My high school daughter sent me an excited text this morning. It went like this: "Hey mom! The school is having a trip to Peru over the Easter break. It'll cost $4000 to $5000 and we need $500 up front to hold a seat. Food and everything is included. I really want to go."
Instantly, my dander was up. What is educational about a trip to Peru for a bunch of high school students? What about the kids whose families can't afford an expense like this? Because, realistically, most of us are middle-class -- a lot are low income. Why do schools want to set class distinctions such as these? Why do schools want to instill a sense of entitlement in our teens? Why is a trip like this so costly -- particularly when you go to a travel website and a similar trip, at a four star hotel would cost approximately $2000 for a seven day stay? Food is not included, but I highly doubt food would cost an extra $2000 to $3000 more for one teenager. Granted, I don't have all the details of this trip, but there is just so much wrong about it.
First and foremost, it separates the kids whose parents can afford to send them from the ones who cannot; whether it is financially unfeasible -- or because they simply don't want to send their children to a foreign country without being there, too. I'm the latter.
My heart especially goes out to those kids who simply cannot afford trips like these. You know the ones: they won't even ask their parents because they know it can't happen. There are teens in foster care, teens with single parents living below the poverty line, families with more than one teen and teens who are on their own due to unhappy and/or unhealthy family circumstances. Who will help these kids save approximately $1,000 per month for the next six months so they can go? Even if they have a part time job, I doubt they make $1,000 per month. Let's be honest: most two-income, middle-class homes can't manage to save that much per month, due to the high cost of living.

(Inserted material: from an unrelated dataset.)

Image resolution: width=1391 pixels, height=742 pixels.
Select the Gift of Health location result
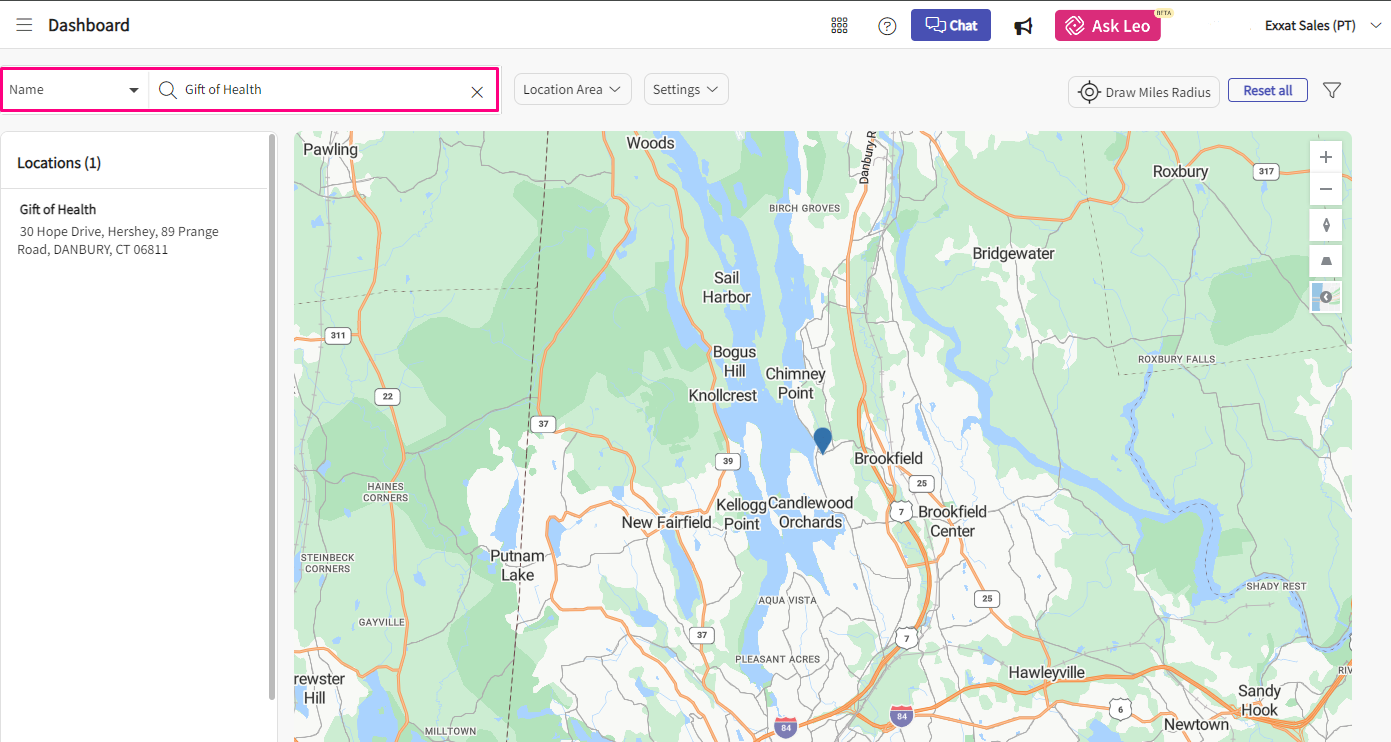(58, 209)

I believe the education system is putting unnecessary peer pressure on teens and parents, along with drilling a sense of class distinction into a world that is supposed to be about equality. There is nothing equal about trips like these. They are not great opportunities for our kids to see the world. They are engineered for those with money and the middle-class sheep who will happily beggar themselves so their kids are happy; thereby, creating a sense of entitlement that simply doesn't need to be there -- in any level of society. School trips should be kept within a two to three hour travel limit and the extent of a weekend.
Want to educate our children? Send them to work the soup kitchen over their spring break. Let's teach them the value of the elderly and have them shovel sidewalks or mow lawns. How about reading to the elderly in the long term care facilities? How about going to the hospital to cheer up sick children or adults? Why not teach them to help clean up the city they call home? Really, it's not horrible to bend over and pick up a paper cup out of the gutter -- or find a garbage can so someone else doesn't have to pick it up. Why not teach them the value of investing in their community, in people?
Why are we teaching them that spending a small fortune is far cooler than helping those around us? Help doesn't mean giving people money... Sometimes a kind smile or word is more helpful than money could ever be.
The public education system is a huge part of the problem by creating inequality, peer pressure, instilling entitlement and general unkindness into our kids with trips like these. After all, they do have our children for the majority of their waking hours to influence them as they see fit.
Please. Stop the madness. Bring back common sense and kindness. Quit making kids feel like they don't belong because of money.